## [DESCRIPTION OF THE TASK]
Output exactly the lines between the one holding "This screenshot has width=1044, height=575." and the last line of the data below, both of those lines included.

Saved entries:
################
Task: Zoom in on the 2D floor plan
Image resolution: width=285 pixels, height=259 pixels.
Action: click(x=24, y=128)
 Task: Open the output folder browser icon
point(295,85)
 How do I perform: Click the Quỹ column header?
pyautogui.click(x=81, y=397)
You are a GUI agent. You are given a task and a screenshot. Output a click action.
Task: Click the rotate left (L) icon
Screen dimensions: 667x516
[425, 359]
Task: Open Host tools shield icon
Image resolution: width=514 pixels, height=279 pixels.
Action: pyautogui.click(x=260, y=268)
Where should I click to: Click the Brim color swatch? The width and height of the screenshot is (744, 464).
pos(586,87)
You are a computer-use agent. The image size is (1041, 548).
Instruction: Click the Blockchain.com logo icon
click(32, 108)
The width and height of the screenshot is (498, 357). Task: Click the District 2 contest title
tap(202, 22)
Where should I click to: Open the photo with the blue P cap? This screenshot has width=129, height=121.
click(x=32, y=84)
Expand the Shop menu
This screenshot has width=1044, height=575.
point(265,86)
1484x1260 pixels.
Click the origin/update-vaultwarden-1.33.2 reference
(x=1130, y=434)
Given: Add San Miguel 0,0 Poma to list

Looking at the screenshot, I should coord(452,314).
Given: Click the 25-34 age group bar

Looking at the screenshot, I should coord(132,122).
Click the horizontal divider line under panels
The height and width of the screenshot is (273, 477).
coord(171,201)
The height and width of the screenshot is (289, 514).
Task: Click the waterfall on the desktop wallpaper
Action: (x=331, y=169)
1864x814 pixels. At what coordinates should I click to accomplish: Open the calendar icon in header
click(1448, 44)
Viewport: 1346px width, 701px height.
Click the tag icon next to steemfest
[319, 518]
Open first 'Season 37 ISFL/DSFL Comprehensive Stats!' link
################
## [OUTPUT]
This screenshot has width=1044, height=575.
point(265,86)
1484x1260 pixels.
Click the origin/update-vaultwarden-1.33.2 reference
(x=1130, y=434)
Given: Add San Miguel 0,0 Poma to list

Looking at the screenshot, I should coord(452,314).
Given: Click the 25-34 age group bar

Looking at the screenshot, I should coord(132,122).
Click the horizontal divider line under panels
The height and width of the screenshot is (273, 477).
coord(171,201)
The height and width of the screenshot is (289, 514).
Task: Click the waterfall on the desktop wallpaper
Action: (x=331, y=169)
1864x814 pixels. At what coordinates should I click to accomplish: Open the calendar icon in header
click(1448, 44)
Viewport: 1346px width, 701px height.
Click the tag icon next to steemfest
[319, 518]
Open first 'Season 37 ISFL/DSFL Comprehensive Stats!' link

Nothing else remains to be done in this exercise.